Tornammo a casa, dopo l'ennesima crisi di Emilia in macchina.
Eravamo esausti. La notte, oltre alle canoniche poppate ogni tre ore, ci svegliavamo più e più volte di soprassalto con le sue urla. A volte tra una poppata e l'altra non riuscivamo neanche a dormire, perché spesso dopo un'ora iniziava a piangere, tenendoci svegli fino al pasto successivo.
E se non si svegliava urlando dal nulla, dovevamo cambiarle il pannolino.
Il giorno eravamo ridotti a due zombie. Spesso io mi addormentavo sul divano, cercando di sfruttare i minuti in cui lei dormiva tranquilla o giocava sulla sua sdraietta.
Non mangiavamo un pasto decente da troppo.
Io non avevo le forze di cucinare e lui meno di me.
A volte venivano le mie amiche, portandoci qualcosa di caldo e dandoci almeno la libertà di dormire un paio d'ore di seguito... ma loro avevano trovato lavoro e quindi non riuscivano a venire spesso.
Emilia cresceva perfettamente, diventando ogni giorno più bella e la sua bellezza era direttamente proporzionale ai pianti disperati che la coglievano improvvisamente.
Erano due mesi che la situazione peggiorava, arrivando a farci svegliare quasi ogni ora.
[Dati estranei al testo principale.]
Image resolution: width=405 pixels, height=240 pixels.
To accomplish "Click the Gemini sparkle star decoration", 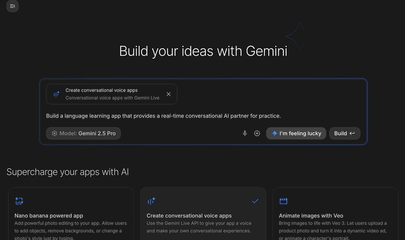I will [300, 37].
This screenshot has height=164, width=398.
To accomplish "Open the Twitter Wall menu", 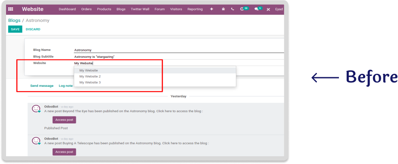I will click(140, 9).
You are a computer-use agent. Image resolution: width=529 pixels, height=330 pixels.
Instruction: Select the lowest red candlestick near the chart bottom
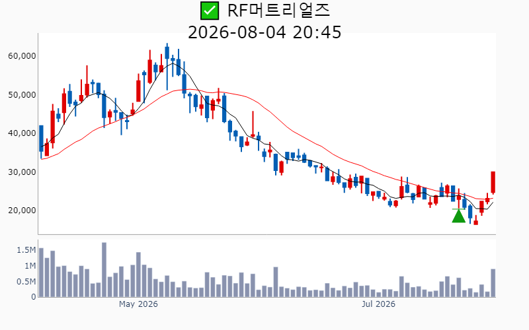[x=475, y=221]
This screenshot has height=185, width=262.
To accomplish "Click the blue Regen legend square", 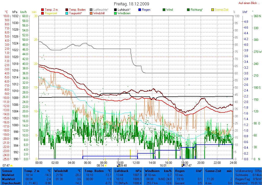I will [140, 10].
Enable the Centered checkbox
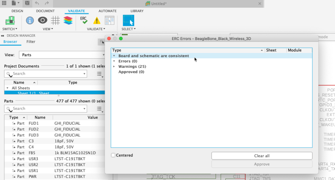The height and width of the screenshot is (180, 335). [113, 155]
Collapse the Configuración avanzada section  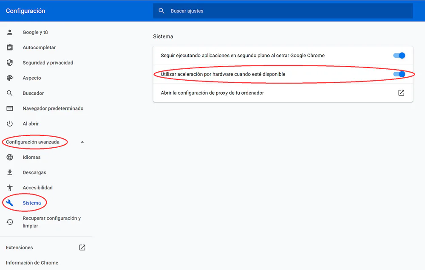pos(34,141)
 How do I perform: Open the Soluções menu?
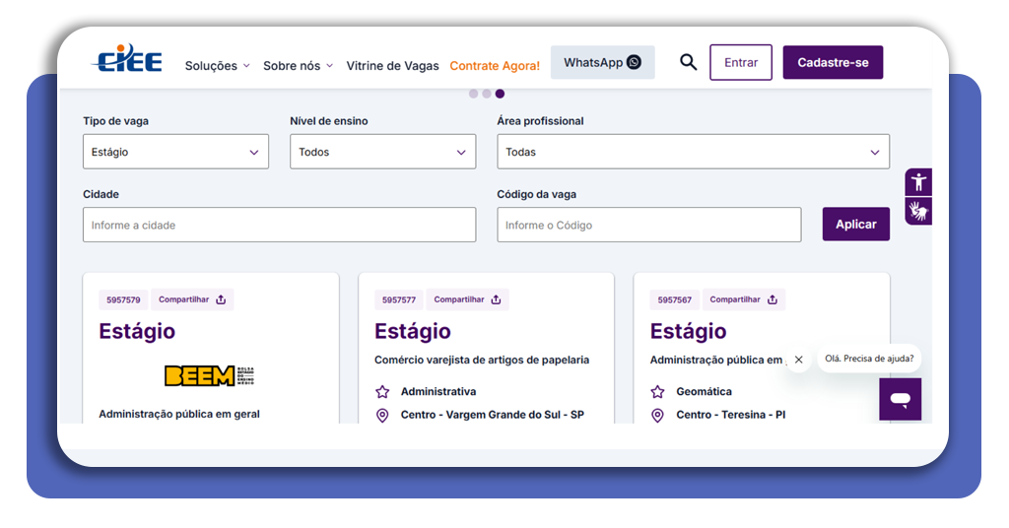(x=217, y=66)
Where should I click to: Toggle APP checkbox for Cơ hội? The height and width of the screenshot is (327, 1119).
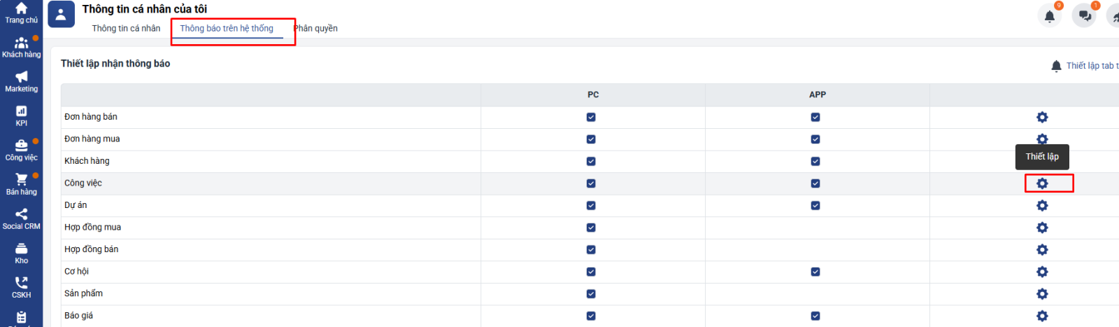point(815,272)
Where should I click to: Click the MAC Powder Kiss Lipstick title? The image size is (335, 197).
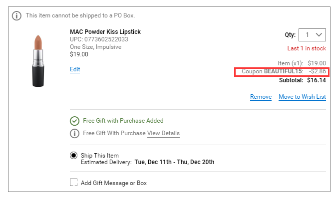pyautogui.click(x=105, y=32)
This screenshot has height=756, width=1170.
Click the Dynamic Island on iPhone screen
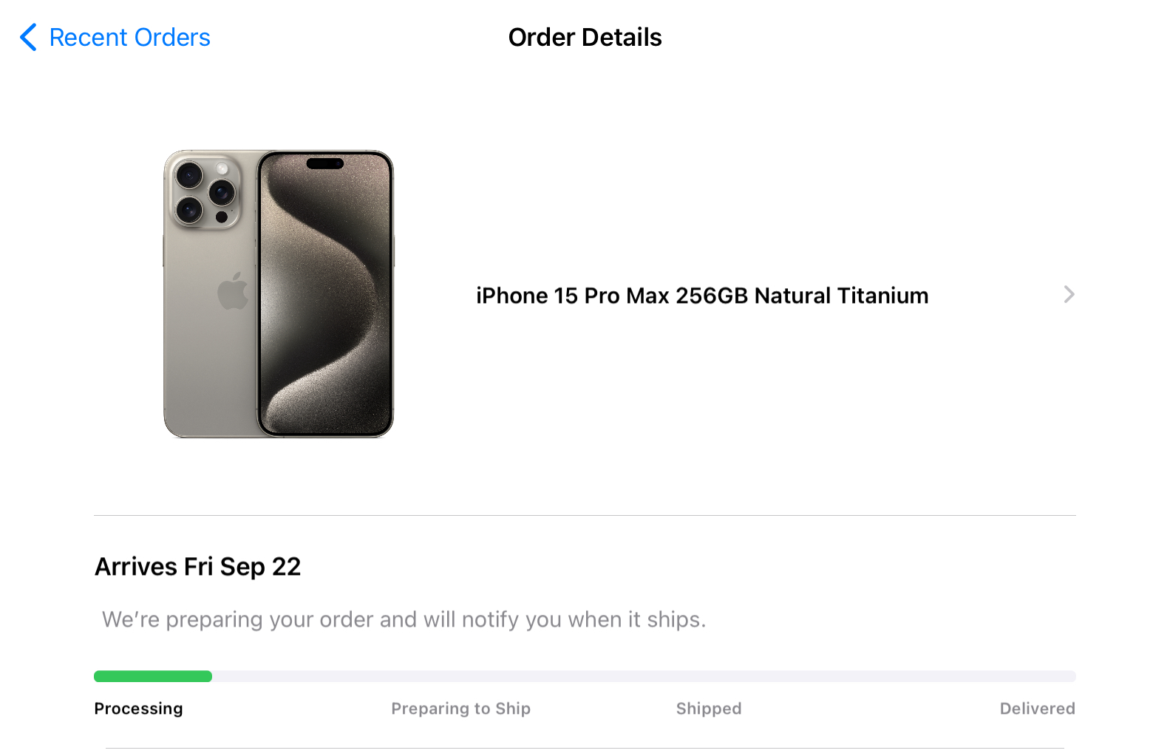tap(324, 163)
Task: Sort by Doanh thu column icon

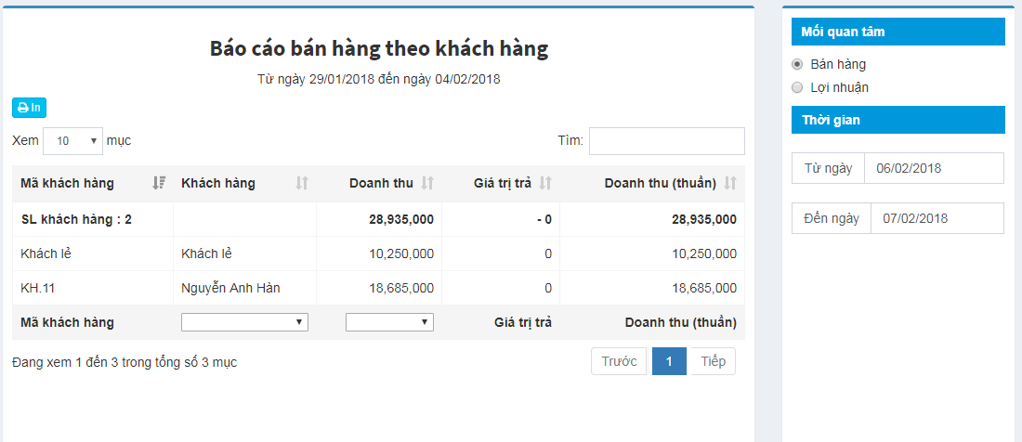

Le uniche interazioni che riuscivo ad avere con Michele riguardavano pannolini, latte, pianti e possibili soluzioni per farla smettere.
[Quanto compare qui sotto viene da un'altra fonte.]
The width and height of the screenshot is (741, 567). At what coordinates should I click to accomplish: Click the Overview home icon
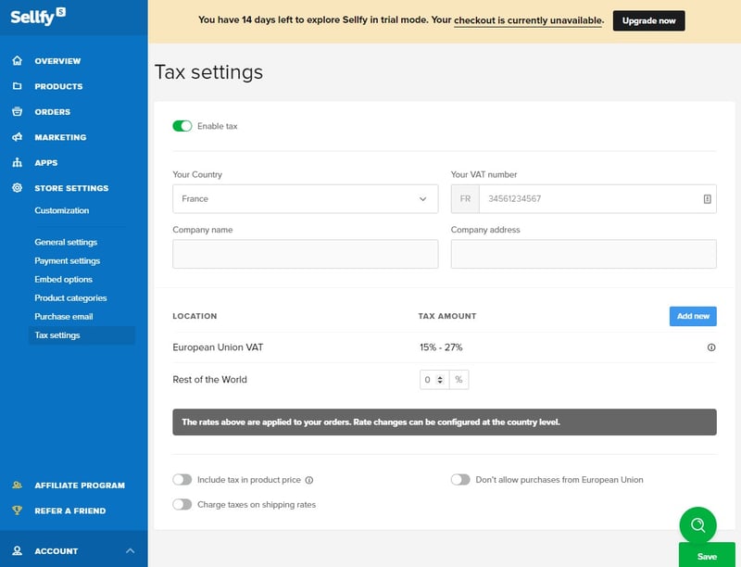point(17,61)
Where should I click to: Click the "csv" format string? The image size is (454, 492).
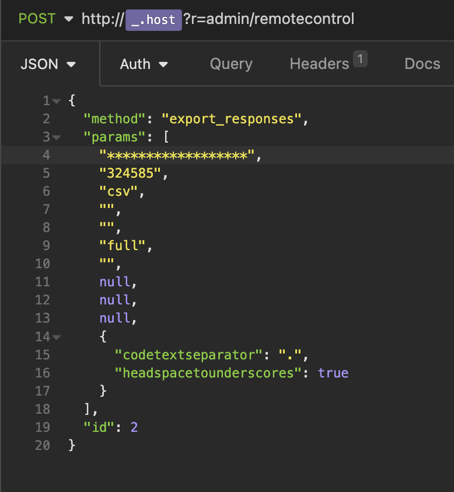tap(121, 192)
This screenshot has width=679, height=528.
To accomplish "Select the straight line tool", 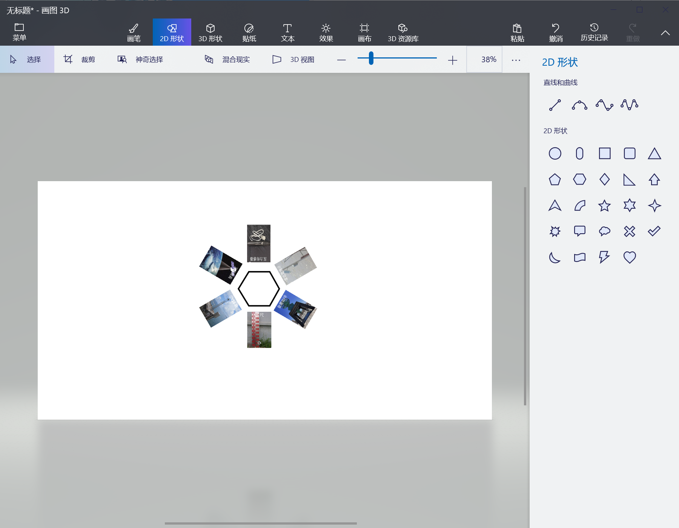I will (555, 105).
Le avevamo provate tutte: la sdraietta che la dondolava, le passeggiate sul portico coperto con il passeggino, i massaggi rilassanti.
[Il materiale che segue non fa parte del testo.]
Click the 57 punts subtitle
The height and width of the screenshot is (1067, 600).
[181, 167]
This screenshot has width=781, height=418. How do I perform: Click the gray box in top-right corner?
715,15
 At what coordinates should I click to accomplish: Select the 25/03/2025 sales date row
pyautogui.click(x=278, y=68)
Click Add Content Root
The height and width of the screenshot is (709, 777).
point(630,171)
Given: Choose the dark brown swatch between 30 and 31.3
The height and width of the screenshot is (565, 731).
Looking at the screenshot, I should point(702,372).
Quando piangeva ce le inventavamo tutte, portandola a spasso per la casa e cercando di distrarla con qualsiasi cosa: un soprammobile, una lampada strada, la biblioteca, la portavamo a vedere il mare dietro casa, avevamo provato persino con i bagnetti caldi.
Ma non c'era verso.
Lei piangeva imperterrita.
E io iniziavo a sentirmi annullata.
Non esistevo più.
A malapena riuscivo a farmi una doccia la sera, quando lui la teneva buona.
Poi ci davamo il cambio ed entrava in bagno lui.
Non mi sentivo più una donna.
Non ero più io.
Il trucco, i capelli arricciati e in ordine, gli appuntamenti fuori, il sesso o semplicemente una pizza sul divano con un film di sottofondo erano un miraggio. Per non parlare di un abbraccio, le coccole sul letto, o anche un'innocente nottata di sonno ristoratore con una colazione pacifica e decente il giorno dopo.
Cose che erano state la mia quotidianità ora erano semplicemente desideri irrealizzabili.
La mancanza di sonno e le urla perforanti mi toglievano la voglia di vivere, impedendomi di fare altro se non vivere in funzione delle sue poppate.
Mi sentivo una macchina da latte più che una persona.
Sperai che quel periodo finisse presto, perché l'amore che provavo nei confronti di quella bambina era offuscato dalla frustrazione e dalla stanchezza.